Tak hanya dari pihak kepolisian yang menjaga gereja untuk perayaan natal, tetapi juga dari berbagai elemen masyarakat yang memang didominasi orang Islam. Mereka ada yang hadir atas nama kelompok, organisasi kemasyarakatan (Ormas), hingga anak-anak pramuka. Mengambil dari bbc.com, pihak Banser Nahdlatul Ulama bahkan menerjunkan sekitar dua juta personilnya untuk menjaga gereja-gereja selama perayaan Natal di seluruh Indonesia. Tak heran jika di halaman gereja bisa ditemui orang-orang yang berpeci atau berjilbab yang “stand by” disana. Tugas mereka tentu untuk menjaga keamanan dan ketertiban pada saat perayaan.

Pemandangan semacam ini memang telah lama ada dan bisa dinilai sebagai bentuk toleransi yang sangat baik selagi tidak melanggar aturan aqidah yang berlaku. Adanya pihak “mayoritas” yang menjaga ritual agama “minoritas” ini, seolah ingin menyangkal segala macam tuduhan intoleransi yang selama ini seringkali ditujukan kepada “kelompok mayoritas”. Kehadiran “kelompok mayoritas” seperti juga ingin menegaskan bahwa “kelompok mayoritas” tak pernah memaksakan kepercayaannya dan tetap menjaga hubungan baik dengan umat-umat lainnya sebagaimana telah dijamin dalam konstitusi negara.

Melihat pemandangan semacam ini, saya justru teringat sesuatu. Berawal dari seorang teman yang dulu pernah berkata kurang lebih seperti ini; “Selama gereja-gereja masih dijaga, itu berarti keberagaman umat beragama masih menjadi tanya”. Awalnya saya tak terlalu memahami maksud dan tujuannya. Hingga akhirnya saya mendapatkan satu kesimpulan pribadi.

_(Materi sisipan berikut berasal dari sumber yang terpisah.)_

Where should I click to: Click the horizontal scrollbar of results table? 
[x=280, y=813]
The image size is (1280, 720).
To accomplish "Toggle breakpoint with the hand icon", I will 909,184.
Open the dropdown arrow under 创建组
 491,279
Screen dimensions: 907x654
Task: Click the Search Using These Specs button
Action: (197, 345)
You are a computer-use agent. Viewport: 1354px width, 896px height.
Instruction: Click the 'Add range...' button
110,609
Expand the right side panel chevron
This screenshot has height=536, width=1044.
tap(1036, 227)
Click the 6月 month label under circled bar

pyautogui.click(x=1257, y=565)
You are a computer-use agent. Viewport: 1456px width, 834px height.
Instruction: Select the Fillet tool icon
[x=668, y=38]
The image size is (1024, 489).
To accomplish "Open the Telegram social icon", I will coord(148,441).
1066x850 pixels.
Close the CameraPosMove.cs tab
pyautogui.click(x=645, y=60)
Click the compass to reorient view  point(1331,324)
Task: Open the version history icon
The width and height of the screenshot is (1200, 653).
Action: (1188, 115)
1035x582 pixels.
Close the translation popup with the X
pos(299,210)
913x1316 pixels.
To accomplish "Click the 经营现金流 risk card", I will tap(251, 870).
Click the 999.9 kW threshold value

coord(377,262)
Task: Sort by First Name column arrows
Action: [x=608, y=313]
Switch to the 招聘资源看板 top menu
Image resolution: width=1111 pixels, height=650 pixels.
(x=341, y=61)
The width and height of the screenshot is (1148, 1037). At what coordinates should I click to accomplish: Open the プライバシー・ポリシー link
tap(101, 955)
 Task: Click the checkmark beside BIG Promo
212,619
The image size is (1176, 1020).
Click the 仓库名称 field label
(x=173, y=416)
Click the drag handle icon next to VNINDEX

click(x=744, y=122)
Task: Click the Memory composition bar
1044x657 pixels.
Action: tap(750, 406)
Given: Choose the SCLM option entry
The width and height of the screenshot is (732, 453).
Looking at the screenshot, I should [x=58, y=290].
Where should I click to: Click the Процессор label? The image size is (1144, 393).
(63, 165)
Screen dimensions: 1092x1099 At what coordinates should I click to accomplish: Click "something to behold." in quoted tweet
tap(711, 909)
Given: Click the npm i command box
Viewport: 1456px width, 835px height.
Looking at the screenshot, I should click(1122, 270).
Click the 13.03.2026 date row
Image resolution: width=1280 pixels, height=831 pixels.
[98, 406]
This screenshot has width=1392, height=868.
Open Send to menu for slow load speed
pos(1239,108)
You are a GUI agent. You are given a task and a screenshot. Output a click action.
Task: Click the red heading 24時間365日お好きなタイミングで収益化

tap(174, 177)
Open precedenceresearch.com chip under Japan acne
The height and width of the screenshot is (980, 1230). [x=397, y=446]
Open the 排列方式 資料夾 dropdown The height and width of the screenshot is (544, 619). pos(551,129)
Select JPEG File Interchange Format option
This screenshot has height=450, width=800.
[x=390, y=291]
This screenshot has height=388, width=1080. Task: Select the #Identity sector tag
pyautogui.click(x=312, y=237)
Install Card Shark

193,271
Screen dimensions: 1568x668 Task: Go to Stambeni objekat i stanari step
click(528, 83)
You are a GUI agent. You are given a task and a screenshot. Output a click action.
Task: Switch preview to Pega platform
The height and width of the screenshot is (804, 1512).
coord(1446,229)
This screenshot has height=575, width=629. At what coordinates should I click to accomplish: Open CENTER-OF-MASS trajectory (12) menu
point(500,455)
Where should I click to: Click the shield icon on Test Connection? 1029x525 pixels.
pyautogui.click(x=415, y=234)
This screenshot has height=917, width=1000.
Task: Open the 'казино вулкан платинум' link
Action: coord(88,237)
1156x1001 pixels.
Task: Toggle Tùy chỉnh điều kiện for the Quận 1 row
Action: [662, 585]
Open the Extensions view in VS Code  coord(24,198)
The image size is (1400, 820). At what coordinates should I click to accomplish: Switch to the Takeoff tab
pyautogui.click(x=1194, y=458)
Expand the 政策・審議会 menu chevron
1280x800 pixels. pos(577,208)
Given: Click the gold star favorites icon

Pernyataan teman saya tersebut saya nilai berangkat dari rasa kekhawatiran bahkan ketakutan terhadap keberagaman beragama di Indonesia. Kekhawatiran itu yang kemudian diwujudkan, baik oleh pemerintah ataupun masyarakat dengan pengerahan pasukan keamanan dalam jumlah tertentu. Kita tentu masih ingat ancaman ataupun teror-teror yang bermunculan terutama ketika mendekati perayaan hari-hari besar keagamaan. Memori kelam semacam itulah yang menjadi kekhawatiran sejumlah pihak. Tentu sudah menjadi rahasia umum terkait motif dari setiap ancaman atau teror yang datang.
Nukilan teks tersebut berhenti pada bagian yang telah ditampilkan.